# What you need to do
Give the records again in full, exactly as they are.

<<<<

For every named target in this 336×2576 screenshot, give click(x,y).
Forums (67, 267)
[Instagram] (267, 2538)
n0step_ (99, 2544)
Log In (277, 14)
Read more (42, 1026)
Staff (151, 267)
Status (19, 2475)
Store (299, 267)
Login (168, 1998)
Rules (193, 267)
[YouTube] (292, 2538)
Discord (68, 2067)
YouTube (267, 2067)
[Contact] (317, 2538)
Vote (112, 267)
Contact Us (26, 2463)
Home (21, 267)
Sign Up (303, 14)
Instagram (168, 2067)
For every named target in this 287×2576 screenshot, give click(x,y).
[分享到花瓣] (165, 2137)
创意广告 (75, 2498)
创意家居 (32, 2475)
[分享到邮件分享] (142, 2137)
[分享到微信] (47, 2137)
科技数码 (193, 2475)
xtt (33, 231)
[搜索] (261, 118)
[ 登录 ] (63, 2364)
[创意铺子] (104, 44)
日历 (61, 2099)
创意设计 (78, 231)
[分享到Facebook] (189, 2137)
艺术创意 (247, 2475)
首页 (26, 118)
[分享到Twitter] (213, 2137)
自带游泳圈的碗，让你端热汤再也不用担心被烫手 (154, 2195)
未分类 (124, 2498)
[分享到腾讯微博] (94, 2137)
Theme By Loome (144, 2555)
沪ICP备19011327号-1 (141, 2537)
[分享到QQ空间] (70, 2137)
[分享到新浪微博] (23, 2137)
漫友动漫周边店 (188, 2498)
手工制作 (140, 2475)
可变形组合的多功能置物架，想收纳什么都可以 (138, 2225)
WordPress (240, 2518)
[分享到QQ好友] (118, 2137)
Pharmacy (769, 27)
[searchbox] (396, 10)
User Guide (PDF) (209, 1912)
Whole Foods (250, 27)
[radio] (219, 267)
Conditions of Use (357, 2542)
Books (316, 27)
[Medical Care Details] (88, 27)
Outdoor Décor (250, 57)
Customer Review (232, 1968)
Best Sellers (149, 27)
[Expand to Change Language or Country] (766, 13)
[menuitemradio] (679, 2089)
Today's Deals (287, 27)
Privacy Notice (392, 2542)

>>>>

# Exercise output
For every named target in this 336×2576 screenshot, give click(x,y).
Forums (67, 267)
[Instagram] (267, 2538)
n0step_ (99, 2544)
Log In (277, 14)
Read more (42, 1026)
Staff (151, 267)
Status (19, 2475)
Store (299, 267)
Login (168, 1998)
Rules (193, 267)
[YouTube] (292, 2538)
Discord (68, 2067)
YouTube (267, 2067)
[Contact] (317, 2538)
Vote (112, 267)
Contact Us (26, 2463)
Home (21, 267)
Sign Up (303, 14)
Instagram (168, 2067)
For every named target in this 287×2576 screenshot, give click(x,y).
[分享到花瓣] (165, 2137)
创意广告 (75, 2498)
创意家居 (32, 2475)
[分享到邮件分享] (142, 2137)
[分享到微信] (47, 2137)
科技数码 (193, 2475)
xtt (33, 231)
[搜索] (261, 118)
[ 登录 ] (63, 2364)
[创意铺子] (104, 44)
日历 (61, 2099)
创意设计 (78, 231)
[分享到Facebook] (189, 2137)
艺术创意 (247, 2475)
首页 (26, 118)
[分享到Twitter] (213, 2137)
自带游泳圈的碗，让你端热汤再也不用担心被烫手 (154, 2195)
未分类 (124, 2498)
[分享到腾讯微博] (94, 2137)
Theme By Loome (144, 2555)
沪ICP备19011327号-1 (141, 2537)
[分享到QQ空间] (70, 2137)
[分享到新浪微博] (23, 2137)
漫友动漫周边店 (188, 2498)
手工制作 (140, 2475)
可变形组合的多功能置物架，想收纳什么都可以 (138, 2225)
WordPress (240, 2518)
[分享到QQ好友] (118, 2137)
Pharmacy (769, 27)
[searchbox] (396, 10)
User Guide (PDF) (209, 1912)
Whole Foods (250, 27)
[radio] (219, 267)
Conditions of Use (357, 2542)
Books (316, 27)
[Medical Care Details] (88, 27)
Outdoor Décor (250, 57)
Customer Review (232, 1968)
Best Sellers (149, 27)
[Expand to Change Language or Country] (766, 13)
[menuitemradio] (679, 2089)
Today's Deals (287, 27)
Privacy Notice (392, 2542)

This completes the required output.